* [Text segment]:
Openshift DataSource and TomEE
Openshift is a great, easy and free way to get a Java hosting nowadays. It can provide you a VM with Java 8, and with just one more click you will get MySQL or PostgreSQL setup as well.
Then to integrate it with your preferred server, you need to rely on environment variables. For MySQL, the tomee.xml TomEE configuration will look like:
<?xml version="1.0" encoding="UTF-8"?>
<tomee>
<Resource id="MySQL" aliases="jdbc/mypu1,jdbc/pu2" type="DataSource">
JdbcDriver = com.mysql.jdbc.Driver
JdbcUrl = jdbc:mysql://${OPENSHIFT_MYSQL_DB_HOST}:${OPENSHIFT_MYSQL_DB_PORT}/${OPENSHIFT_APP_NAME}
UserName = ${OPENSHIFT_MYSQL_DB_USERNAME}
Password = ${OPENSHIFT_MYSQL_DB_PASSWORD}
# standard rest of the configuration (eviction etc)
</Resource>
</tomee>
Before seeing that it is probably not the best way to do so for the coming TomEE 7.0.1, let see the features we rely on:
-
Aliases: allows to redefine a list (comma separated value) of names for this particular resource. This is great because if you have 2 wars with a persistence unit each but using the same MySQL database, then you can share the pool even if both persistence-unit don’t have the same jta-datasource value.

* [Required work]:
a: Copy the passage of the Openshift and TomEE article between "</Resource>" and "same jta-datasource value.", inclusive.
b: Continue the Openshift and TomEE article from its last sentence.

* [Recorded information]:
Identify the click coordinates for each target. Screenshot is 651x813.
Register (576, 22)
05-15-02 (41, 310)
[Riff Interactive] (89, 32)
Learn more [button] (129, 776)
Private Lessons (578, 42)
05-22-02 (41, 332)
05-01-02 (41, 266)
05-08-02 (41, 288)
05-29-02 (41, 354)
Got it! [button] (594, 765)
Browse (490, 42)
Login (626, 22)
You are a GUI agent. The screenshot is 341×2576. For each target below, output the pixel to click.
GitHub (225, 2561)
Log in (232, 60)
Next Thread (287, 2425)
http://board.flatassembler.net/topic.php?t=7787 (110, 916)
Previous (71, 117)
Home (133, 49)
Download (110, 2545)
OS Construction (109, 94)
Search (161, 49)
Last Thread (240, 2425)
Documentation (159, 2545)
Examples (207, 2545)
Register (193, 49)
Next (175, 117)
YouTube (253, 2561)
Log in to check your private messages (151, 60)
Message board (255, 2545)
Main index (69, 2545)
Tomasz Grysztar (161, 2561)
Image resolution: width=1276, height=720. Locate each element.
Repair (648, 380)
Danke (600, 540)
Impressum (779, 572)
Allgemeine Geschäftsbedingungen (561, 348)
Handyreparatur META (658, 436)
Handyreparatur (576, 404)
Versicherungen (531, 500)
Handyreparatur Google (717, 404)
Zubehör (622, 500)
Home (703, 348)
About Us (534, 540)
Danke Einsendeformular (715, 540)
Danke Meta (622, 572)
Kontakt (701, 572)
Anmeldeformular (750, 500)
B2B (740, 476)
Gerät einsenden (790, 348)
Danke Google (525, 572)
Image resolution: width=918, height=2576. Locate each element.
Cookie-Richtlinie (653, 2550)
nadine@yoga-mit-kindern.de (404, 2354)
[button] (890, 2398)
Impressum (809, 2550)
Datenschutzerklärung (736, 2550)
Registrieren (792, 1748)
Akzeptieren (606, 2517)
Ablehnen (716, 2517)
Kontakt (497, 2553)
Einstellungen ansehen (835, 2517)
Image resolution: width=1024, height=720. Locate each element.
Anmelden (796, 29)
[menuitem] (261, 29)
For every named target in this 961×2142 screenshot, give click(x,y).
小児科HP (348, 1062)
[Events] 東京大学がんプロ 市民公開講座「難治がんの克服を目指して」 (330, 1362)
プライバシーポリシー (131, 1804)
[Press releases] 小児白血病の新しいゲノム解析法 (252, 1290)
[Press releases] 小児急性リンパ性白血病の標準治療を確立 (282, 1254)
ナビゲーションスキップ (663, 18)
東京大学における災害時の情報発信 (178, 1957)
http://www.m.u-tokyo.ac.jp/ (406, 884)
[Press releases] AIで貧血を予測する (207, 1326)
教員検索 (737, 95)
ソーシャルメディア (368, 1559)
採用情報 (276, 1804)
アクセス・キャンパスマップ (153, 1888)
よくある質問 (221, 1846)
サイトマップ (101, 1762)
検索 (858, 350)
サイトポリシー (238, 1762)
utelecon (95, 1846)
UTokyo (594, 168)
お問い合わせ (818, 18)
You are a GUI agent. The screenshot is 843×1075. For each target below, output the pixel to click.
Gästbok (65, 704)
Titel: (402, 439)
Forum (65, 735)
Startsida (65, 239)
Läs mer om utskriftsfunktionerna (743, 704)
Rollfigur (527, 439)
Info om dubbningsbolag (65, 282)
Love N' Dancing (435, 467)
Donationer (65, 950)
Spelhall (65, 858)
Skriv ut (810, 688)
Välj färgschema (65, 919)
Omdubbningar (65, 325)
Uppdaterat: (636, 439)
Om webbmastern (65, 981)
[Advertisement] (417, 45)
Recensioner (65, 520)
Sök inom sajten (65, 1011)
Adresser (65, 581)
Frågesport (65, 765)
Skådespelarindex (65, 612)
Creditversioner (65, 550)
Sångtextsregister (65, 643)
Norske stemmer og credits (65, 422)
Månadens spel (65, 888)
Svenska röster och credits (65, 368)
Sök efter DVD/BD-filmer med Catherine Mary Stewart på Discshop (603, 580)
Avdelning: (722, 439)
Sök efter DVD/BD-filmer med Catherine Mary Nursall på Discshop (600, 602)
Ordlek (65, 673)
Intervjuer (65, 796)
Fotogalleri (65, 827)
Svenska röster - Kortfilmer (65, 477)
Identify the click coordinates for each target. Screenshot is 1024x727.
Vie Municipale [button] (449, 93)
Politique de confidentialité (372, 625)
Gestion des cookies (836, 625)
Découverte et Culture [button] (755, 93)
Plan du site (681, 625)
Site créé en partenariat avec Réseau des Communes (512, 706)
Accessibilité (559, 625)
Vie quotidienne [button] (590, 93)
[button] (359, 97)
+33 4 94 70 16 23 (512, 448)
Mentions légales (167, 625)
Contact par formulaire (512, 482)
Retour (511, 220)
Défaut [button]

* [Answers per task]:
a:
</Resource>
</tomee>
Before seeing that it is probably not the best way to do so for the coming TomEE 7.0.1, let see the features we rely on:
-
Aliases: allows to redefine a list (comma separated value) of names for this particular resource. This is great because if you have 2 wars with a persistence unit each but using the same MySQL database, then you can share the pool even if both persistence-unit don’t have the same jta-datasource value.

b:
-
${X}: TomEE interpolates by default using system properties and environment variables.
TomEE 7.0.1 Openshift resources
TomEE comes with a feature called PropertiesResourceProvider. It is actually an interface that will provide, for a resource, the properties you will not need to declare in the resource.
That’s how the Openshift integration is done. Two implementations have been done, one for MySQL and one for PostgreSQL. This means that once the datasources is added to your application in openshift console, you can declare in your tomee the datasource with the following code:
<?xml version="1.0" encoding="UTF-8"?>
<tomee>
<Resource id="MySQL" aliases="jdbc/mypu1,jdbc/pu2" type="DataSource" properties-provider=”openshift:mysql”>
# standard rest of the configuration (eviction etc)
</Resource>
</tomee>
Minimallisticly you can make it this way:
<?xml version="1.0" encoding="UTF-8"?>
<tomee>
<Resource id="MySQL"
type="DataSource"
properties-provider=”openshift:mysql” />
</tomee>
But I would still encourage you to tune the size of the pool and the eviction (the provider will fill the validation query, so just set the eviction interval and that eviction is active - TestWhileIdle for instance):
<?xml version="1.0" encoding="UTF-8"?>
<tomee>
<Resource id="MySQL" properties-provider=”openshift:mysql” type="DataSource">
ValidationInterval = 30000
NumTestsPerEvictionRun = 5
TimeBetweenEvictionRuns = 30 seconds
TestWhileIdle = true
MaxActive = 200
</Resource>
</tomee>
Of course if you use PostgreSQL replace “openshift:mysql” by “openshift:postgresql”.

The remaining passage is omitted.